Personal details
- Born: January 1, 1937 (age 89)
- Occupation: pastor and politician

= Philip Akot Akok Kiir =

South Sudanese pastor and politician

Philip Akot Akok Kiir (born January 1, 1937) is a South Sudanese pastor, former educator and politician.

==Life and career==
Kiir is an educator and a politician in South Sudan. A graduate of University of Khartoum, Bachelor of Arts in History & Arts. He worked as a teacher in various provinces of Sudan, including El Fashir in Darfur. From 1973 to 1977 he was a member of Sudan's National Parliament. And from 1978 to 1979 he was the Controller of Parliament in the autonomous government of South Sudan. He was a member of the SANU (Sudan African National Union).

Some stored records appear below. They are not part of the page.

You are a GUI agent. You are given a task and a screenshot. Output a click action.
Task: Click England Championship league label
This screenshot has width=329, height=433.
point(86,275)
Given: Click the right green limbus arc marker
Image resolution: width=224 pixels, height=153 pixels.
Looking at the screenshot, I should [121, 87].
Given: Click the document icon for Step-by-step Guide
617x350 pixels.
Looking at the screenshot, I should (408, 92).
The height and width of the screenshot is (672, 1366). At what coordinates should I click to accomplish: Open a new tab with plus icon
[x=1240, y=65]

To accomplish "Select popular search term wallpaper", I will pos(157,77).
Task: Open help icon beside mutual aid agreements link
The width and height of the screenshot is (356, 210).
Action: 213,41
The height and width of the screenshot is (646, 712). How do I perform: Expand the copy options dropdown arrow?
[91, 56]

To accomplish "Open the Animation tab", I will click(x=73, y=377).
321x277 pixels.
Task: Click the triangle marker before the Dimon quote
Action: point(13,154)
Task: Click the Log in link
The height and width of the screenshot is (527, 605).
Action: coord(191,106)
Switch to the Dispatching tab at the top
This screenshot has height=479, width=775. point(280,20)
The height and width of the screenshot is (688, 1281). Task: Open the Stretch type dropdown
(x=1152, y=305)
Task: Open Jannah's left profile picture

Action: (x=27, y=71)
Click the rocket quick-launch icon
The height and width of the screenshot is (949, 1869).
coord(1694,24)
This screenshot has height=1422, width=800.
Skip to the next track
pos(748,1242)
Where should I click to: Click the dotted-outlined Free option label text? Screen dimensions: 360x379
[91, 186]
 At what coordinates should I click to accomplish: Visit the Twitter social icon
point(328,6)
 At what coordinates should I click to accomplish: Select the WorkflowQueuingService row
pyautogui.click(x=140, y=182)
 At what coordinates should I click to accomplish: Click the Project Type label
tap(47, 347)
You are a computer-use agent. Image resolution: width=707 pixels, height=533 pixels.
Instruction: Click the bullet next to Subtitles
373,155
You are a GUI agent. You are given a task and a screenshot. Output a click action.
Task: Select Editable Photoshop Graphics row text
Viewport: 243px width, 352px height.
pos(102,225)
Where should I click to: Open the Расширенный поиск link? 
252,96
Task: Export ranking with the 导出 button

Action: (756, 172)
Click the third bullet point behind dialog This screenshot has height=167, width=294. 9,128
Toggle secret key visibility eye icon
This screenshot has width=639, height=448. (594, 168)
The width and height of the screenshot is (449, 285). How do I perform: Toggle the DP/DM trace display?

Philip Akot Akok Kiir quit politics in 1982 and became the Director General (Deputy Minister) for the Ministry of Education & Social Services in Wau, Bahr El Ghazal province (which later became four States; Warrap State, Western Bahr el Ghazal, Northern Bahr el Ghazal, and Lakes). He undertook the greatest establishment of schools in South Sudan, particularly in Bahr el Ghazal.

In the early 1990s when Omar al-Bashir came to power, he was arrested and went missing for six months. He was believed to have been tortured by the Bashir regime.

Kiir migrated to the United States at the end of 1999. Five years later, he enrolled in Houston Baptist University and is now a pastor. He continues to preach in Kuajok, Warrap State.